I now expanded the overly terse expression single-valued (and one instance of multi-valued), in 9b06c30

> (567e8ee in the current github version https://github.com/cbor-wg/cddl )
> 
> > More generally: it seems like:
> > 
> > ```
> >  square-roots = {x => y}
> >                             x = int
> >                             y = float
> > ```
> > 
> > Defines a map and yet
> > 
> > ```
> >  square-roots = {x => y}
> >                             y = float
> > ```
> > 
> > Defines a struct. Is that correct? If so, does that mean that I don't
> > know whether something is a map or a struct until I ahve parsed the
> > whole definition?
> 
> Struct, table, etc. are " four loosely
> distinguishable styles of composition”.  
> There is no interoperability semantics to these usage styles.
> 
> Maps and arrays are the two kinds of containers offered by CBOR.  Maps are suitable for carrying around tables and structs, arrays for vectors and records.  In the table/vector case, the map/array is indeed the high level semantics implied by the style; for struct/record map/array are just convenient containers.
> 
> I get that, but I don't think it's responsive here. In the former case {1: 1.0} is a valid input, whereas in the latter case, {"x": 1.0} is a valid input. And as far as I can tell, until I have seen the definition for |x| I can't tell which one. Is that correct?

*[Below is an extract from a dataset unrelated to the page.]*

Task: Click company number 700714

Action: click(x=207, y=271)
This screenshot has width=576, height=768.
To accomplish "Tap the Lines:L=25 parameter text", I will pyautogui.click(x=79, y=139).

I’m not sure I understand the question; maybe you mean

> square-roots = {x: y}
>                              y = float

… for the second case?
x is not an identifier then, but a bare word, which gets translated to

> square-roots = {“x” => y}
>                             y = float


Am I on the right track understanding your question?

> > S 3.5.3.
> >>                        mynumber = int / float
> >> 
> >>  3.5.3.  Non-deterministic order
> >> 
> >>     While the way arrays are matched is fully determined by the Parsing
> >>     Expression Grammar (PEG) algorithm, matching is more complicated for
> > 
> > PEG is an informative reference, and this text seems to create a
> > normative dependency.
> 
> Many of our specifications make use of theory in one form or another without needing a normative dependency to a textbook.
> RFC 5234 does not even have a reference for BNF.  Since PEGs have been a staple for parsing theory only for less than 15 years, we thought a reference might be useful.
> 
> Then you need to rewrite this text, because here and below, it implies that I need to read PEG in order to understand this specification. 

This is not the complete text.